On September 14th, 2016 we learned about

Bats adjust their heads and ears to enhance their hearing and echolocation

Sometimes the information you can get from having two ears just isn’t enough. Sure, your brain can pick up on the minuscule differences in how one ear hears a sound compared to the other, helping you map out the source of that sound, but if you really want to make a sound out, you might have to do a bit of wiggling. Many creatures can wiggle their ears some, but even big-eared brown bats (Myotis lucifugus) will actually go as far as tilting their head at the moment a sound arrives. The tilt, which humans, cats and dogs will do as well, isn’t about better aligning the ears as much as the movement itself, since it basically allows your ear to get more points of reference over time about the single, incoming sound.

Tuning in with a turn of the head

This makes a lots of sense for animals like bats that depend on sound to locate their dinner each night. However, researchers had long overlooked it in formal studies of their high-pitched vocalizations, since bats were often immobilized when their squeaks were being recorded and studied, cutting down on the number of variables at a given moment. A casual observation by Melville Wohlgmuth at Johns Hopkins University one day prompted further exploration into how and why bats move their heads, revealing some twitches were nearly undetectable by the naked eye.

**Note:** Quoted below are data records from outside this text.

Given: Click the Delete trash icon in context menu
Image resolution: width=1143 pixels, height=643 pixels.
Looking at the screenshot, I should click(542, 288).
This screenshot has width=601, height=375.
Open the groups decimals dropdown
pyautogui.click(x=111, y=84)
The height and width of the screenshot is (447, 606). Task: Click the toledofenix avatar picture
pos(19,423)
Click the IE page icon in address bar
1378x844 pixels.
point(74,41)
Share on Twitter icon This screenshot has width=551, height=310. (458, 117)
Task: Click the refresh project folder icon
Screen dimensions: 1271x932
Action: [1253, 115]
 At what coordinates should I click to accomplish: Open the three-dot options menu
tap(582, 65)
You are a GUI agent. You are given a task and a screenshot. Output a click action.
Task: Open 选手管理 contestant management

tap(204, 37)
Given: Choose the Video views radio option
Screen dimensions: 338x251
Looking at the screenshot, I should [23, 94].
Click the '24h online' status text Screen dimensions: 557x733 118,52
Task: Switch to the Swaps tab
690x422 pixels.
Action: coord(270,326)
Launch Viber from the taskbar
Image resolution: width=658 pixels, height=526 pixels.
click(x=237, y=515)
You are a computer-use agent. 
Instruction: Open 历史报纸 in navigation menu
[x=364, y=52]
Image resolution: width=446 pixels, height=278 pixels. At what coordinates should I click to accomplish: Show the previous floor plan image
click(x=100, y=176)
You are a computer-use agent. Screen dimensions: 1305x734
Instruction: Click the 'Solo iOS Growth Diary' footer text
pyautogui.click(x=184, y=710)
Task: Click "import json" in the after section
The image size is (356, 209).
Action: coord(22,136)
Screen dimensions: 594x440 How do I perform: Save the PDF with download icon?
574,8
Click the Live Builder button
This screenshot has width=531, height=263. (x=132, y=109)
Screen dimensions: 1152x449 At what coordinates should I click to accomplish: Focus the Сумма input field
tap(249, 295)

To test the bats’ movement, Wohlgmuth had to design a special rig to observe the small mammals while giving them some range of motion. Nestled in a small enclosure with an open side, the bats had mealworms carried towards them on a fishing line, requiring that they use their echolocation to track the moving target as it approached their face. Their heads and ears were marked with reflective tape that could then be tracked by a high speed camera, similar to motion capture techniques used in special effects. As predicted, the bats would throw in a head waggle when more spatial information¬†became necessary, such as when the mealworm changed direction suddenly. The bats’ ears twitched in tandem with each squeak, synced to milliseconds apart and increasing the bats’ targeting accuracy.

Readjusting the ears

If these motions weren’t enough, a separate study had previously found that horseshoe bats (Vespertilio ferrum-equinum) will not just move, but alter the shape of their ears when listening for their reflected squeaks. The different shapes would allow the bats to better detect specific frequencies of sound, and flexing in tandem with the bats’ ultrasonic vocalizations. High-speed, stereo vision cameras were required to detect the full extent of these movements, which can literally be completed faster than the blink of an eye.